巻いた長い髪をひとつに結わえ、白いボウタイブラウスにオフピンクのタックスカート姿の宮島は、卓也が第一事業部にいた時の部下だ。

二十九歳で入社八年目になるが、同期の大半が係長に昇進しているのに彼女は主任にも昇格できずにいる。

宮島が力を注いでいるのは美容やお洒落で、どうしたら仕事にも興味を持ってもらえるかと、直属の上司だった時に卓也は悩んだ。

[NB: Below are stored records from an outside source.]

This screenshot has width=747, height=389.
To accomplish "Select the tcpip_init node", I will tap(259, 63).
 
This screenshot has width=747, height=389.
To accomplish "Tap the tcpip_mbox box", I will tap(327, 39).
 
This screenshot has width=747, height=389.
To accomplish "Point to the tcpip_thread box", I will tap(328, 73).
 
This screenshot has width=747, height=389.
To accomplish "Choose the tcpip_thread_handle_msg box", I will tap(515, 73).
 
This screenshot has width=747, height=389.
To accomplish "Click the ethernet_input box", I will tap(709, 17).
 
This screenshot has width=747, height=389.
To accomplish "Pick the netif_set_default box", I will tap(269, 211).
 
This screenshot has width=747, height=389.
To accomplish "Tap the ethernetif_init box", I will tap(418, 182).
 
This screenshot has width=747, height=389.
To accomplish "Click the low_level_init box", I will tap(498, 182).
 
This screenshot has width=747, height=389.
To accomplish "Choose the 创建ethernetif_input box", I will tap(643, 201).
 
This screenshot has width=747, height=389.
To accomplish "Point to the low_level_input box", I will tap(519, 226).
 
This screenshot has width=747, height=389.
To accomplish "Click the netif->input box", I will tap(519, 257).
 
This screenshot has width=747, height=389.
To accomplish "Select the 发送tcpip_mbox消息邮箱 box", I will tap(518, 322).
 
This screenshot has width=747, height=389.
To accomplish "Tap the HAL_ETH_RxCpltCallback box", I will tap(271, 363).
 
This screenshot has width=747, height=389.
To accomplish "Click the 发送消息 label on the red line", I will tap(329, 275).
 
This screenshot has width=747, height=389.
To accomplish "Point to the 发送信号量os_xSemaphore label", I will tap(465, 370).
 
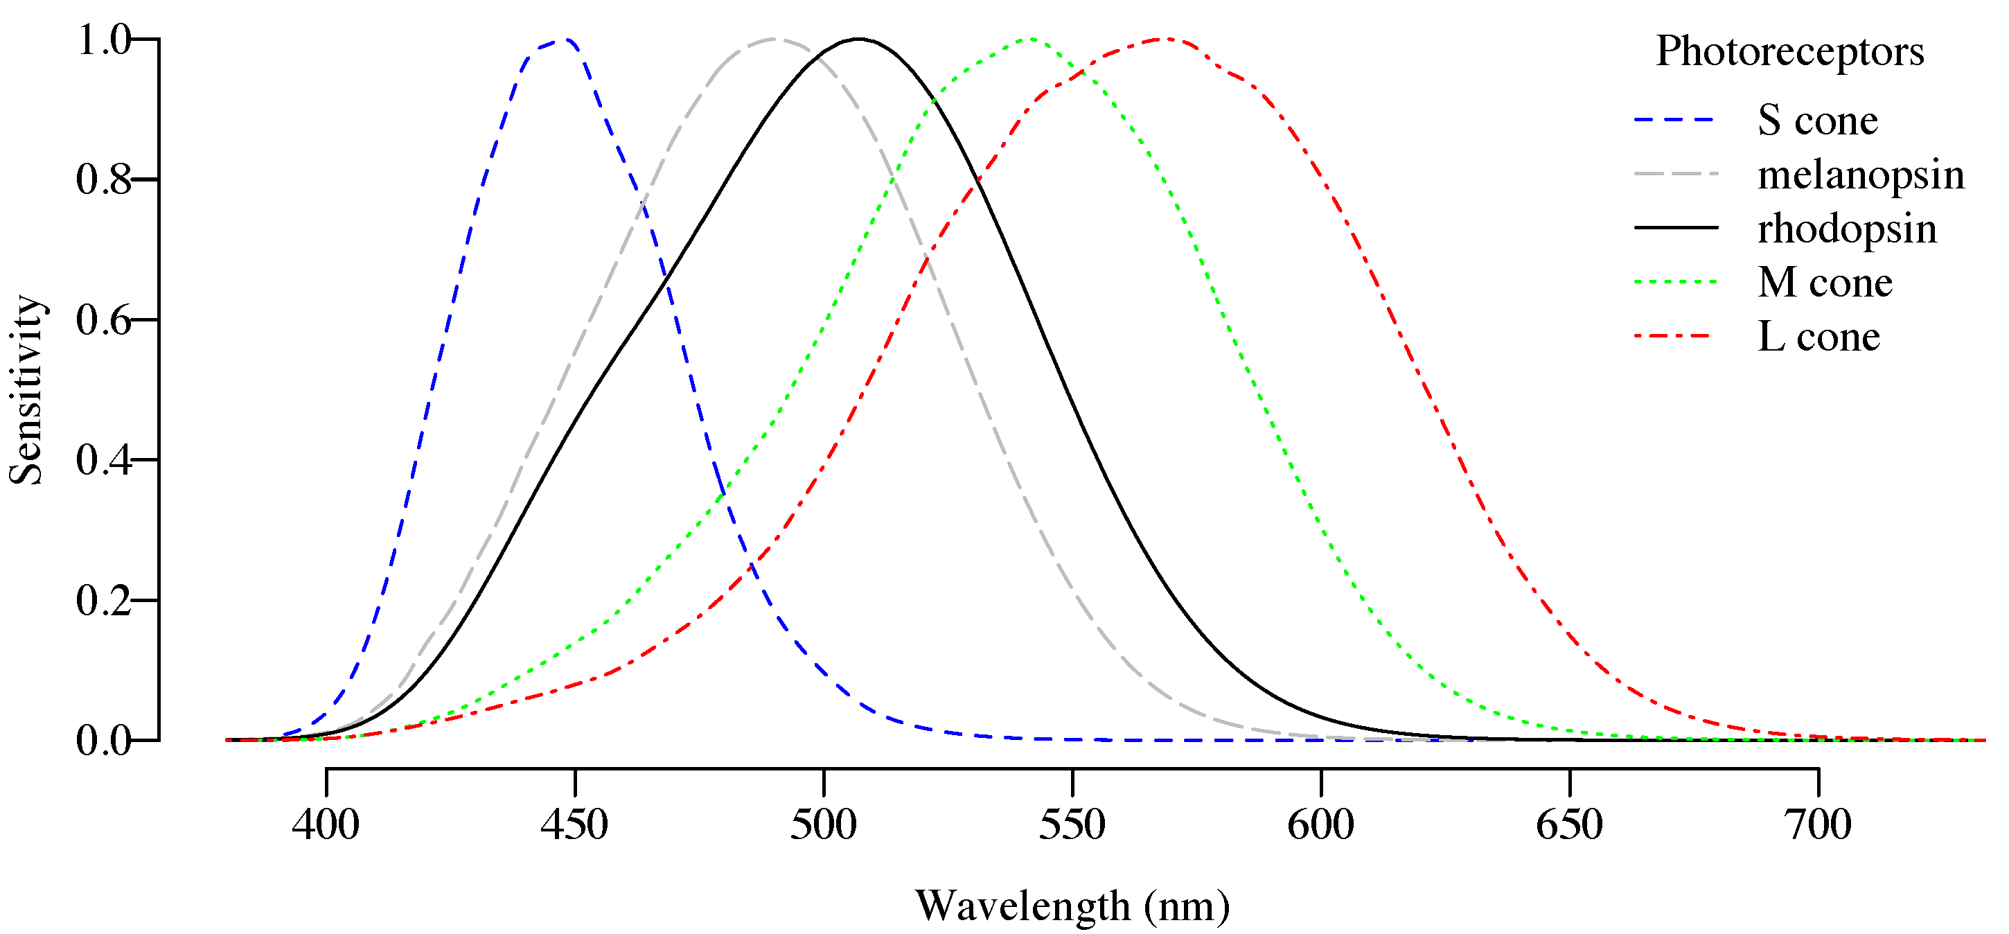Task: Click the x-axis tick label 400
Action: [x=326, y=825]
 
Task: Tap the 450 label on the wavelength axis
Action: [x=575, y=825]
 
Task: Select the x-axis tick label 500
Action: [x=824, y=825]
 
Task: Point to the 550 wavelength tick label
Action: [x=1072, y=825]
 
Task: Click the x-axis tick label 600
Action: [x=1321, y=825]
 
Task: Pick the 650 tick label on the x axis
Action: [x=1570, y=825]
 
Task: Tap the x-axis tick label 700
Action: [x=1818, y=825]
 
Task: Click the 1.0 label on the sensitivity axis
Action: [x=104, y=39]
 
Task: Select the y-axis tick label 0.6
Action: [x=104, y=320]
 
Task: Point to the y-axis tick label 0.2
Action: [x=104, y=601]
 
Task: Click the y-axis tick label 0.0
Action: [x=104, y=741]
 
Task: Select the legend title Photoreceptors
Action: [x=1790, y=51]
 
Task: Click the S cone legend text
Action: [x=1818, y=121]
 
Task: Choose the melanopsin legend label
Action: [x=1861, y=175]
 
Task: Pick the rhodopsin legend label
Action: [x=1847, y=229]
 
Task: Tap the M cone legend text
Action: [x=1825, y=283]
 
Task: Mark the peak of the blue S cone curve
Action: [x=566, y=39]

彼女の気持ちを理解しようと定期的に面談したり、直接指導してやる気を引き出そうとしたりと、上司として真剣に向き合ったつもりだ。

しかしそれが彼女を勘違いさせてしまったらしい。

やけに接近して話しかけてくると思っていたら、ある日の仕事帰りに告白されて驚いた。

『もしかして私から好きだと言われるのを待っていらっしゃるのですか? 部長は意外と弱気なんですね。心配されずとも、私も同じ気持ちですので大丈夫ですよ』

その時の強気な笑みや言葉には、卓也に好かれているという自信が透けていた。